Selain itu, otoritas mesti mendorong perbankan untuk fokus pada pembiayaan sektor produktif, bukan konsumtif. ”Kemudian proyek infrastruktur yang dipegang broker dan tidak dikerjakan, dialihkan ke BUMN yang relevan agar bisa berjalan,” tuturnya. HT mengatakan, kurs rupiah akan membaik apabila tingkat kepercayaan meningkat, ekspor naik dibandingkan impor, investasi masuk ke Indonesia, serta tidak ada pelarian modal (capital flight) dari dalam ke luar negeri.

Sementara itu, pasar modal akan membaik jika fundamental emiten membaik, tingkat kepercayaan pulih, dan investasi portofolio meningkat. ”Dalam situasi seperti sekarang, harus didorong investor dalam negeri untuk melakukan pembelian, misalnya oleh dana pensiun, asuransi, maupun yayasan,” ujarnya.

Sementara itu, Presiden Joko Widodo (Jokowi) meminta masyarakat untuk tidak panik menyikapi pelemahan nilai tukar rupiah terhadap dolar AS. Presiden optimistis kurs rupiah kembali normal dan tidak muncul gejolak. Pemerintah dan BI menyiapkan berbagai langkah strategis untuk mengatasi gejolak perekonomian. BI berusaha keras untuk mengeluarkan instrumen-instrumen yang menjaga kurs rupiah. Begitu juga dengan Kabinet Kerja.

”Menko ekonomi dan keuangan sudah berusaha dengan deregulasi, memotong izin-izin investasi agar lebih sederhana. Juga mengeluarkan regulasi yang menguatkan itu,” ujar Jokowi. Dia yakin realisasi belanja APBN dan APBD akan mendorong perekonomian. ”Sedangkan diBUMN, kita cek juga masih ada Rp130 triliun. Ini harus segera dibelanjakan.

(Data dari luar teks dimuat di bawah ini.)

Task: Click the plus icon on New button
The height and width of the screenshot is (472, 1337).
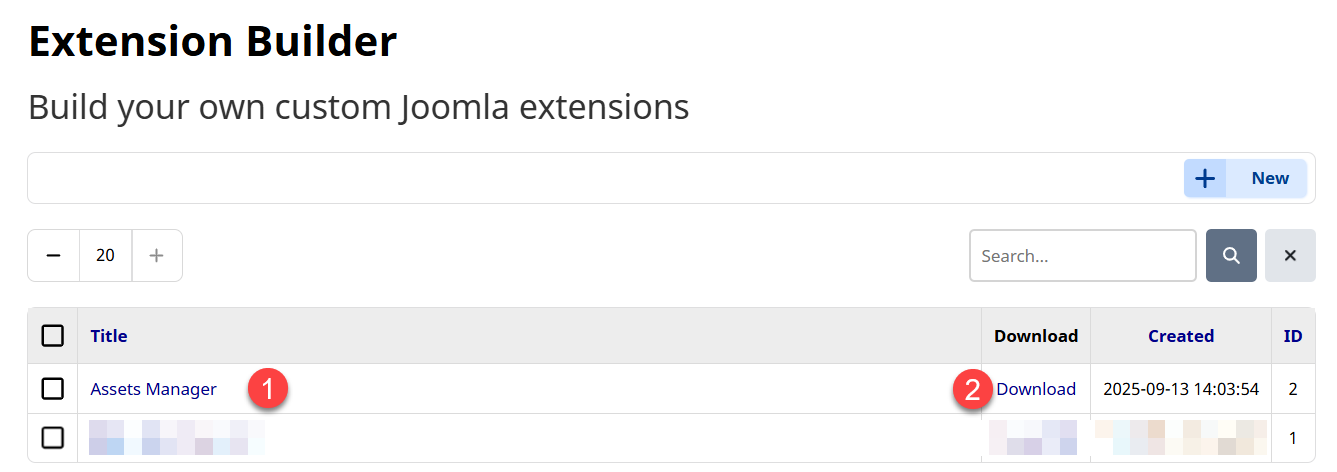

Kami juga mendorong swasta agar berani berinvestasi. Prinsipnya, jangan sampai kita terkena arus psikologi untuk ikuti irama perlambatan,” imbuhnya. Menurut Presiden, semua pihak harus berani melakukan lompatan. Daerah, misalnya, harus membuat terobosan agar serapan anggaran bisa maksimal.

”Semua pihak harus mendukung ini. Media juga demikian. Berita-berita yang kalian buat harus menimbulkan optimisme. Bukan malah sebaliknya,” ujar mantan gubernur DKI Jakarta ini. Di luar itu, Presiden mengatakan ada deregulasi besarbesaran di semua lini. Segala hal yang bisa disederhanakan akan disederhanakan, yang menghambat segera dipotong.

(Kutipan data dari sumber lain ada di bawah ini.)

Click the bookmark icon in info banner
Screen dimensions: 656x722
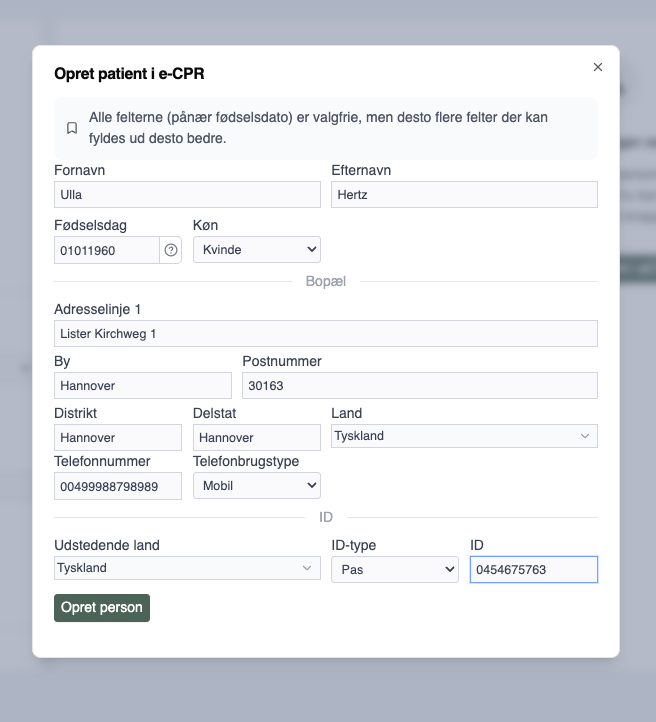(x=72, y=128)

”Saya kira cara-cara seperti itu bisa memotivasi kita semuanya,” urainya. Kendati demikian, Jokowi juga menyampaikan bahwa melemahnya kurs rupiah kali ini bukan karena problem internal saja. Ada faktor eksternal yang saling terkait dan memengaruhi, di antaranya krisis di Yunani, rencana kenaikan suku bunga di AS, depresiasi yuan di China, serta guncangan ekonomi di beberapa negara.

”Meski begitu, kita tidak boleh terlena. Perbaikan di semua lini harus dilakukan. Utamanya mempercepat serapan anggaran,” katanya. Gubernur BI Agus Martowardojo berujar, saat ini para investor menyasar portofolio di negara-negara maju. Sebaliknya, minat investasi portofolio di negara-negara berkembang seperti Indonesia turun.

”Ini yang memberikan tekanan terhadap nilai tukar, termasuk Indonesia,” katanya. Mantan menteri keuangan itu pun meyakini, gejolak nilai tukar rupiah belakangan ini hanya bersifat sementara. Kendati begitu, dia mengatakan bahwa BI terus berkoordinasi dengan pemerintah untuk menjaga stabilitas nilai tukar rupiah secara hati-hati.

Agus mengatakan, melemahnya nilai tukar rupiah mesti diwaspadai. Akan tetapi, dia berpendapat fundamental ekonomi Indonesia lebih baik dibandingkan kondisi 1997/1998, yang ditandai dengan inflasi yang terjaga, surplus neraca perdagangan, serta defisit transaksi berjalan yang terus menurun.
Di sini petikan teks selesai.